Extract provided:

§

The 25 October 2010 Sumatra tsunami earthquake: Slip in a slow patch



[1] Various models for the generation of tsunami earthquakes have been proposed, including shallow earthquake slip through low strength materials. Because these physical fault conditions would likely affect other earthquakes in the same rupture zone, source properties of other events may provide a guide to locations of tsunami earthquakes. The 25 October 2010 Mw = 7.8 Mentawai tsunami earthquake and surrounding events provide a test of this hypothesis. We determine slip patterns for the mainshock and relocate aftershocks, with the majority occurring in the near trench region. The two largest magnitude aftershocks occurred within the downdip end of the mainshock rupture area and have long moment-normalized rupture duration, likely related to fault zone conditions. Several older relocated earthquakes at the northern edge of the 2010 rupture area also have long duration character, suggesting both spatial and temporal consistency in the conditions needed to produce slow seismic processes along this margin.

1. Introduction

[2] Tsunami earthquakes, events that produce larger tsunami waves than expected given the earthquake size, have occurred in several subduction zones around the world, including Nicaragua (1992), Java (1994 and 2006), and Peru (1996) [e.g., Kanamori, 1972; Kanamori and Kikuchi, 1993; Newman and Okal, 1998; Polet and Kanamori, 2000; Bilek and Lay, 2002]. Other characteristics of these events include deficiency in high frequency seismic radiation, very long earthquake rupture duration, and shallow slip along the plate interface. Models for these unusual events tend to require slip through low strength materials at the shallow end of the seismogenic zone [e.g., Kanamori and Kikuchi, 1993; Bilek and Lay, 1999; Satake and Tanioka, 1999; Polet and Kanamori, 2000]. A recent tsunami earthquake occurred along the Mentawai Islands offshore the island of Sumatra (25 October 2010, 14:42:22 UTC) [Lay et al., 2011; Newman et al., 2011], in an area adjacent to recent great earthquakes and shallow afterslip [e.g., Hsu et al., 2006; Konca et al., 2008] (Figure 1). Approximately 700 km north, another tsunami earthquake may have occurred along Simeulue Island in 1907 [Kanamori et al., 2010].

Figure 1.

Setting of the 2010 October Mw = 7.8 tsunami earthquake (red star, NEIC location, red square and focal mechanism from GCMT, along the subduction zone between the Australian and Sunda plates. Plate boundary from Bird [2003]. Aftershocks (defined in time relative to mainshock) of the 2010 event (diamonds, NEIC locations between 25 October and 06 December) show significant activity to the north and updip of the mainshock location. Other significant earthquakes in the region also shown, including the 1907 tsunami earthquake (purple star [Kanamori et al., 2010]) and rupture areas for earthquakes Mw > 7.5 (dashed and solid colored lines [Hsu et al., 2006; Konca et al., 2008]).

§

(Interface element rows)

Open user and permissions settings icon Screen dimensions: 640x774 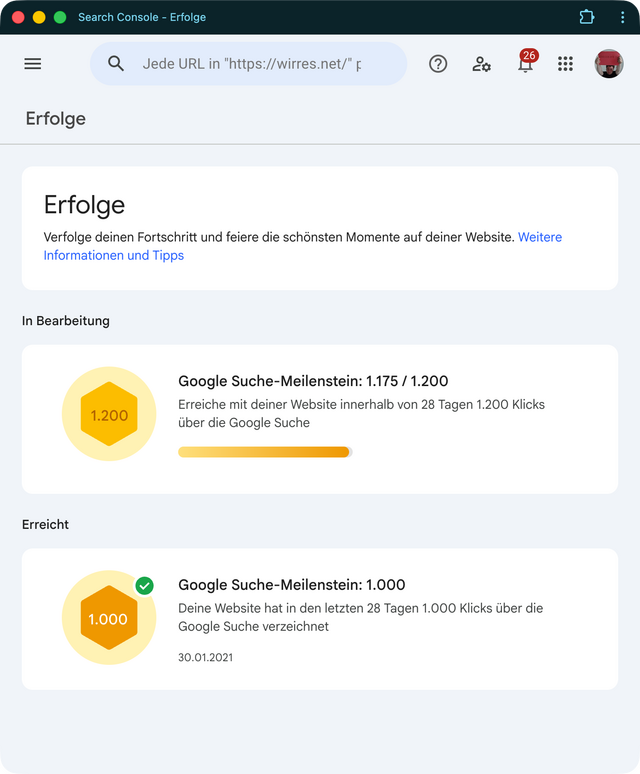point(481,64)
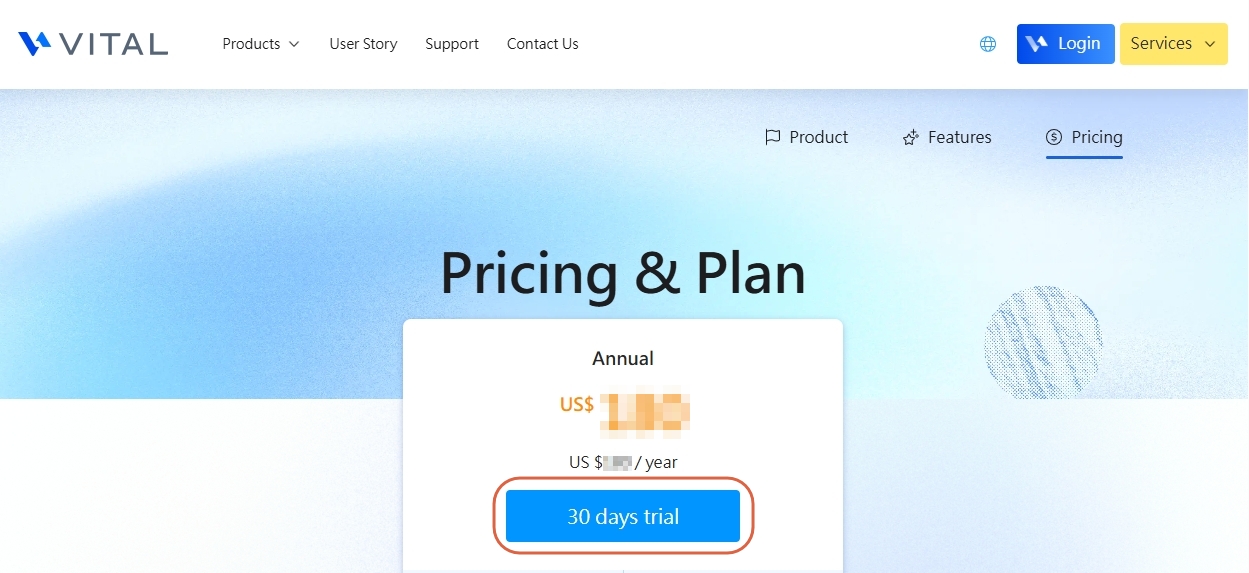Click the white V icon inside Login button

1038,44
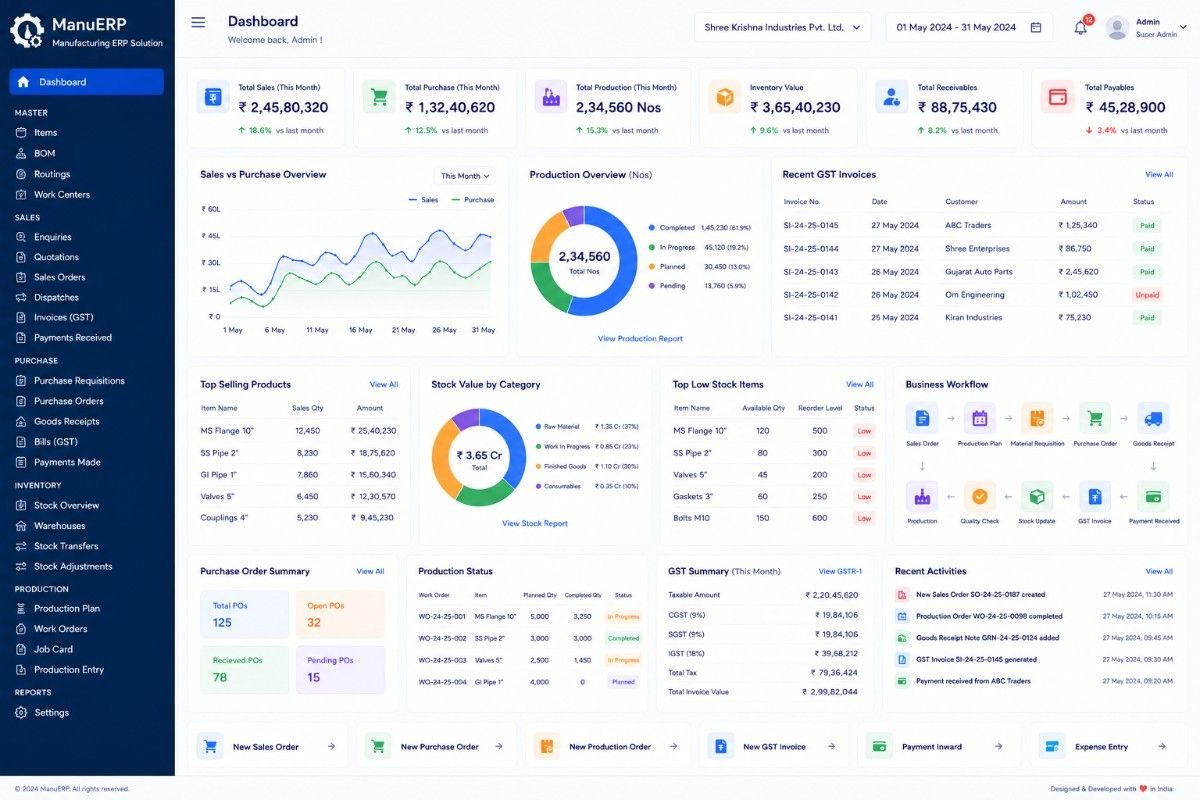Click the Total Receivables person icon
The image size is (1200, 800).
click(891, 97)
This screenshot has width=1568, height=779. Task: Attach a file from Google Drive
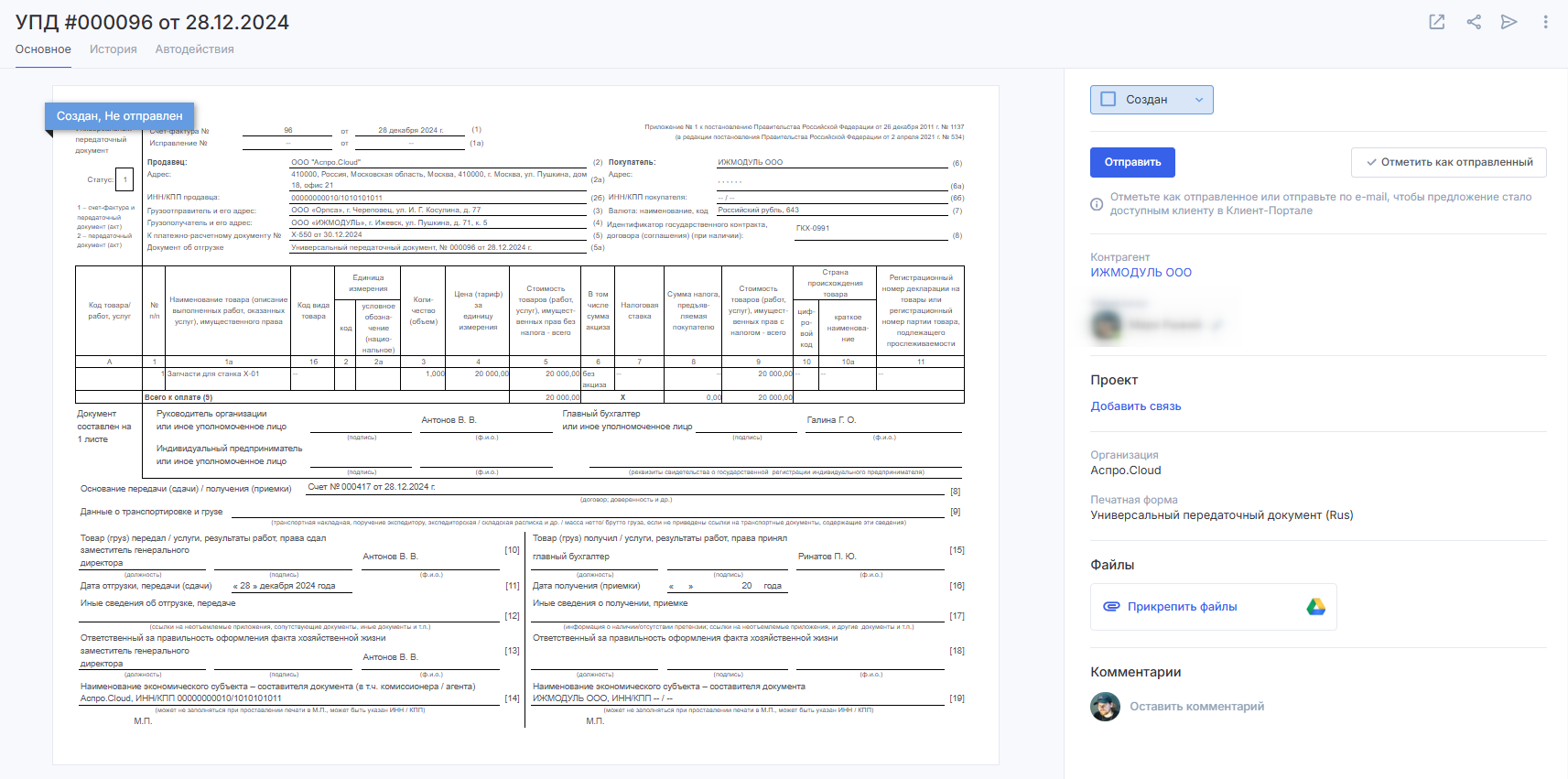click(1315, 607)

§

Goal of the exercise: Copy from the article on the 2010 Sumatra tsunami earthquake the passage that starts at the words "Setting of the" and ends after the words "et al., 2008]).". Work only from the article on the 2010 Sumatra tsunami earthquake.

Answer in full:
Setting of the 2010 October Mw = 7.8 tsunami earthquake (red star, NEIC location, red square and focal mechanism from GCMT, along the subduction zone between the Australian and Sunda plates. Plate boundary from Bird [2003]. Aftershocks (defined in time relative to mainshock) of the 2010 event (diamonds, NEIC locations between 25 October and 06 December) show significant activity to the north and updip of the mainshock location. Other significant earthquakes in the region also shown, including the 1907 tsunami earthquake (purple star [Kanamori et al., 2010]) and rupture areas for earthquakes Mw > 7.5 (dashed and solid colored lines [Hsu et al., 2006; Konca et al., 2008]).